Extracted entries:
◆ ◆ ◆ ◆ ◆

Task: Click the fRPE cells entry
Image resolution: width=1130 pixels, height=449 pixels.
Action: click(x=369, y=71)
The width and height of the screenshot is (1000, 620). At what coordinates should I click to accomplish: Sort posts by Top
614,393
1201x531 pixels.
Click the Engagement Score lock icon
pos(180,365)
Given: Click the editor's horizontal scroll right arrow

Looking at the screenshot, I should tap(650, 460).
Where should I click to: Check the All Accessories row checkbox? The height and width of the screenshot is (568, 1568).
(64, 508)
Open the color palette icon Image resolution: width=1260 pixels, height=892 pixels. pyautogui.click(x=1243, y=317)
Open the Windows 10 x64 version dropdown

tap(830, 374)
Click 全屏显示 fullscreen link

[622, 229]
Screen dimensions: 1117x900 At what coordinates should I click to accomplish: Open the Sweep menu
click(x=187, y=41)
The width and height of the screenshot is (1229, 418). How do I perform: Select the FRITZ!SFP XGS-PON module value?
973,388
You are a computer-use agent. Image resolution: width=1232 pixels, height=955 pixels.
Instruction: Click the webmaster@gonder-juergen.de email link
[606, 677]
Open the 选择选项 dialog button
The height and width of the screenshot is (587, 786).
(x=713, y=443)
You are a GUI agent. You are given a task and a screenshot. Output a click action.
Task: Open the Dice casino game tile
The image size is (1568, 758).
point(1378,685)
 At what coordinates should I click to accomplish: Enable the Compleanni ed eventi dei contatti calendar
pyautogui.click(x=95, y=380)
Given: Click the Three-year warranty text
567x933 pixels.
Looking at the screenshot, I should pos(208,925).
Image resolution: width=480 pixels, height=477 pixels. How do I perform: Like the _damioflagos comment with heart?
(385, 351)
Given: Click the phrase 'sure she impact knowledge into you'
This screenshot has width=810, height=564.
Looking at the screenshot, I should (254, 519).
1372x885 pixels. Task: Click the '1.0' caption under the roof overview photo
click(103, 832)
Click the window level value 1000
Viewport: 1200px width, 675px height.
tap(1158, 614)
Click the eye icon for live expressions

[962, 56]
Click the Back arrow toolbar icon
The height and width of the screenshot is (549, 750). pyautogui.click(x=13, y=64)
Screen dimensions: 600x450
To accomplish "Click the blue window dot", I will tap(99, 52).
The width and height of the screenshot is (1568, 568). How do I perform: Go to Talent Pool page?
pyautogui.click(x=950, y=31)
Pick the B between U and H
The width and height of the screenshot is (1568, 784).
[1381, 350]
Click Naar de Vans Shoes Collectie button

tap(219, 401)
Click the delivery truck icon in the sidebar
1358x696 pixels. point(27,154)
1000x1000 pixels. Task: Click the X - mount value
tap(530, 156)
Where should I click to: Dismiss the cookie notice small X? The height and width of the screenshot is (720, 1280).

◆ ◆ ◆ ◆ ◆

What is expected: Retype the material above from start to finish without any changes.

Solved problem:
Task: Click the fRPE cells entry
Image resolution: width=1130 pixels, height=449 pixels.
Action: click(x=369, y=71)
The width and height of the screenshot is (1000, 620). At what coordinates should I click to accomplish: Sort posts by Top
614,393
1201x531 pixels.
Click the Engagement Score lock icon
pos(180,365)
Given: Click the editor's horizontal scroll right arrow

Looking at the screenshot, I should tap(650, 460).
Where should I click to: Check the All Accessories row checkbox? The height and width of the screenshot is (568, 1568).
(64, 508)
Open the color palette icon Image resolution: width=1260 pixels, height=892 pixels. pyautogui.click(x=1243, y=317)
Open the Windows 10 x64 version dropdown

tap(830, 374)
Click 全屏显示 fullscreen link

[622, 229]
Screen dimensions: 1117x900 At what coordinates should I click to accomplish: Open the Sweep menu
click(x=187, y=41)
The width and height of the screenshot is (1229, 418). How do I perform: Select the FRITZ!SFP XGS-PON module value?
973,388
You are a computer-use agent. Image resolution: width=1232 pixels, height=955 pixels.
Instruction: Click the webmaster@gonder-juergen.de email link
[606, 677]
Open the 选择选项 dialog button
The height and width of the screenshot is (587, 786).
(x=713, y=443)
You are a GUI agent. You are given a task and a screenshot. Output a click action.
Task: Open the Dice casino game tile
The image size is (1568, 758).
point(1378,685)
 At what coordinates should I click to accomplish: Enable the Compleanni ed eventi dei contatti calendar
pyautogui.click(x=95, y=380)
Given: Click the Three-year warranty text
567x933 pixels.
Looking at the screenshot, I should pos(208,925).
Image resolution: width=480 pixels, height=477 pixels. How do I perform: Like the _damioflagos comment with heart?
(385, 351)
Given: Click the phrase 'sure she impact knowledge into you'
This screenshot has width=810, height=564.
Looking at the screenshot, I should (254, 519).
1372x885 pixels. Task: Click the '1.0' caption under the roof overview photo
click(103, 832)
Click the window level value 1000
Viewport: 1200px width, 675px height.
tap(1158, 614)
Click the eye icon for live expressions

[962, 56]
Click the Back arrow toolbar icon
The height and width of the screenshot is (549, 750). pyautogui.click(x=13, y=64)
Screen dimensions: 600x450
To accomplish "Click the blue window dot", I will tap(99, 52).
The width and height of the screenshot is (1568, 568). How do I perform: Go to Talent Pool page?
pyautogui.click(x=950, y=31)
Pick the B between U and H
The width and height of the screenshot is (1568, 784).
[1381, 350]
Click Naar de Vans Shoes Collectie button

tap(219, 401)
Click the delivery truck icon in the sidebar
1358x696 pixels. point(27,154)
1000x1000 pixels. Task: Click the X - mount value
tap(530, 156)
Where should I click to: Dismiss the cookie notice small X? The height and width of the screenshot is (720, 1280).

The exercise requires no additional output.